▶ GIVEN INFORMATION
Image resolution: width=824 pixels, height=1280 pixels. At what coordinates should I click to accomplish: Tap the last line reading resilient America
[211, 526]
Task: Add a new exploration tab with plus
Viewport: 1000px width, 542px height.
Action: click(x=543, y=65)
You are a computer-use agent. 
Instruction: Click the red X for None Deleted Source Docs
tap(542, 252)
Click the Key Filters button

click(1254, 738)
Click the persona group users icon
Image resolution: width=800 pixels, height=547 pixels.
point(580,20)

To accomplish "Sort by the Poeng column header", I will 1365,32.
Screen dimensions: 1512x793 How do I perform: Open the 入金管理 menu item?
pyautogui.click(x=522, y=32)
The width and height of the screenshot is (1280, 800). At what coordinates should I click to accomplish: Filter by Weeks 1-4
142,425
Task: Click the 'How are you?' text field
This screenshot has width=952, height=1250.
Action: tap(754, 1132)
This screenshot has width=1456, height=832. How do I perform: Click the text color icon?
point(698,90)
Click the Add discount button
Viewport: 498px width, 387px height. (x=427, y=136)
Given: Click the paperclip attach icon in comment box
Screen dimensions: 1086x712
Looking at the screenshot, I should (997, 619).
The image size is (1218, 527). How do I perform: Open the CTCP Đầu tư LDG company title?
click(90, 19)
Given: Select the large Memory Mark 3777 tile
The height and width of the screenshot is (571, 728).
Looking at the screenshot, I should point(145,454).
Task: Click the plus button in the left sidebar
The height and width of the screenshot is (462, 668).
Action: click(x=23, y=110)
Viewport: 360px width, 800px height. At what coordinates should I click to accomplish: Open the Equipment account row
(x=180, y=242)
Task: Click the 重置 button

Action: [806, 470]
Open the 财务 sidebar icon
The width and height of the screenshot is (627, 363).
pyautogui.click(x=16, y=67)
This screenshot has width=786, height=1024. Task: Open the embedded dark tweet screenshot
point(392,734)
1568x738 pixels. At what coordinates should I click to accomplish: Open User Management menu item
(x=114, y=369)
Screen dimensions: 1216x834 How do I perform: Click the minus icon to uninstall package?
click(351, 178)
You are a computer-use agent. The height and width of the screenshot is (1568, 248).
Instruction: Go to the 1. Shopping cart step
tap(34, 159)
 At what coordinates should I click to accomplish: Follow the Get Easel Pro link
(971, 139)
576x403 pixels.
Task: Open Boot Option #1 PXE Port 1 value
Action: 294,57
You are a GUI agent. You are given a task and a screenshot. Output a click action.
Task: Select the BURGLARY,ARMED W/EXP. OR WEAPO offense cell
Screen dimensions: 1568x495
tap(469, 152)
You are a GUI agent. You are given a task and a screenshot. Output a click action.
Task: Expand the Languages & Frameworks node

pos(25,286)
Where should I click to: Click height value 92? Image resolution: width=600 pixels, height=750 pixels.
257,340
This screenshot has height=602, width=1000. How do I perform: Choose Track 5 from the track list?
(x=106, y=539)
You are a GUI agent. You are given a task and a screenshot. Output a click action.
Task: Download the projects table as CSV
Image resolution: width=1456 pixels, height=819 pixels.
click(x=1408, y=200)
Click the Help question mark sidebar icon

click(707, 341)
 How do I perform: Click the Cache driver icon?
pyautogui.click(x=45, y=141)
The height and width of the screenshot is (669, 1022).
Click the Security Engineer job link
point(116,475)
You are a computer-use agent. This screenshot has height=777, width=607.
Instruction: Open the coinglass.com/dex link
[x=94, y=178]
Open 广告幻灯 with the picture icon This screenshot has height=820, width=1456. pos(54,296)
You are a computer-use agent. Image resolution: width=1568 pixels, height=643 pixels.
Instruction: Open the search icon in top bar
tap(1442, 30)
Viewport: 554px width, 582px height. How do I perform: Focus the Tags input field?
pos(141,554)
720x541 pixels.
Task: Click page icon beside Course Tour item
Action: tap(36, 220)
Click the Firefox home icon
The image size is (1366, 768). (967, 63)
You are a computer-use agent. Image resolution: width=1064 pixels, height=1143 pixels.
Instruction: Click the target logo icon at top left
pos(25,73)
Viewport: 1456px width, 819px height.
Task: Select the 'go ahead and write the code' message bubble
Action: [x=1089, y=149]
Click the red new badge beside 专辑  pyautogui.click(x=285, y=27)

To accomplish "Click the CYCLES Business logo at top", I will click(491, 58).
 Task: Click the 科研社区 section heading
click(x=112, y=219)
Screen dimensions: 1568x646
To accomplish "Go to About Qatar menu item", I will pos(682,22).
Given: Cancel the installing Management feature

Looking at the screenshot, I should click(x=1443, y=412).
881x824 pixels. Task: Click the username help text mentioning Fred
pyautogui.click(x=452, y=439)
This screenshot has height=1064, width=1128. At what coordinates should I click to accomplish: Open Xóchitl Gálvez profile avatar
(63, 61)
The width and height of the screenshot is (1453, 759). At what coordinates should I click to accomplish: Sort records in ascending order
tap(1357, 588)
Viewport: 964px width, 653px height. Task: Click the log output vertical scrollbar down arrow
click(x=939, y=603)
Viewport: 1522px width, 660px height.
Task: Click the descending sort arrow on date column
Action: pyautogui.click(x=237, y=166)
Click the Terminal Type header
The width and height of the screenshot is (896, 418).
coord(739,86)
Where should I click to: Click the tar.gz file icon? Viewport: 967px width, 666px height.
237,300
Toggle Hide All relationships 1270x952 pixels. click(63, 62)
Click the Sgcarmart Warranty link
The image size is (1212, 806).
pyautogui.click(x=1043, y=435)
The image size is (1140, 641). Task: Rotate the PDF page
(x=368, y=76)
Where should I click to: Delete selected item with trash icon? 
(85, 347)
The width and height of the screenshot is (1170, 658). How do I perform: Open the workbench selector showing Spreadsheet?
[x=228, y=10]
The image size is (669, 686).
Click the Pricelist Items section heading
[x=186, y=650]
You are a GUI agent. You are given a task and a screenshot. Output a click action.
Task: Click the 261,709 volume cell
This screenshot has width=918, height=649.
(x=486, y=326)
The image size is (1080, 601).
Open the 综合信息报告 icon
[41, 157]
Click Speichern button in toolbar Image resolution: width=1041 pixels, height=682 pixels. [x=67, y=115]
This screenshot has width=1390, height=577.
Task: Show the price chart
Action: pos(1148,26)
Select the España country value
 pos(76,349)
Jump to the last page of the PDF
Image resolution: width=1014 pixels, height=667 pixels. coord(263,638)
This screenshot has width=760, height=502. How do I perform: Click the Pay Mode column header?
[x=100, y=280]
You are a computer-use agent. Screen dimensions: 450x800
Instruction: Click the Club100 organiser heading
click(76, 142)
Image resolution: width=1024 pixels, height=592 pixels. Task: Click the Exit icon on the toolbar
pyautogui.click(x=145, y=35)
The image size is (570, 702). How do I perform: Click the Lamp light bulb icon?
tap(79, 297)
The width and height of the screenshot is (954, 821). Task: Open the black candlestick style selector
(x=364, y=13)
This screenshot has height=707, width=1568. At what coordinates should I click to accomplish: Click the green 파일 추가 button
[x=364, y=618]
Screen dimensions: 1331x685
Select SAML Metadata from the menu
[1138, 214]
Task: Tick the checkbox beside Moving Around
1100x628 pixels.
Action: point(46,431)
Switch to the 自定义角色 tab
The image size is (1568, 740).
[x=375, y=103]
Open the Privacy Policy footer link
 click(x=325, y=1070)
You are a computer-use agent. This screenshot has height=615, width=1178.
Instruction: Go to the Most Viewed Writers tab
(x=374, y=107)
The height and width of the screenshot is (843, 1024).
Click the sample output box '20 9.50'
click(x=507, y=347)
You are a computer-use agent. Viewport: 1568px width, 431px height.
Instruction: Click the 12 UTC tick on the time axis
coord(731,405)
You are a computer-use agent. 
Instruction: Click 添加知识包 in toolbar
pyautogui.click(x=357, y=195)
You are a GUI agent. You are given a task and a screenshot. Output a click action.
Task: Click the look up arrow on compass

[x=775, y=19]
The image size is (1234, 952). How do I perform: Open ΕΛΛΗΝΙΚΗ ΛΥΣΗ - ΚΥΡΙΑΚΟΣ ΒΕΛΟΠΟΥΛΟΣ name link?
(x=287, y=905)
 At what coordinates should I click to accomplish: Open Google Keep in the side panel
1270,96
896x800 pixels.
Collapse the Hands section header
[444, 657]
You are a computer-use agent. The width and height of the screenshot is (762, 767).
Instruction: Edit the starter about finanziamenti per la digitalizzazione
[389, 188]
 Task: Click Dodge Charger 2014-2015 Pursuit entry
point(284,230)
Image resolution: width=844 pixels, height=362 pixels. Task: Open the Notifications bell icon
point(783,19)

▶ EXERCISE
Scan the entries for the word "plus". Report each line that has it.

▶ SOLUTION
Task: Add a new exploration tab with plus
Task: Click the plus button in the left sidebar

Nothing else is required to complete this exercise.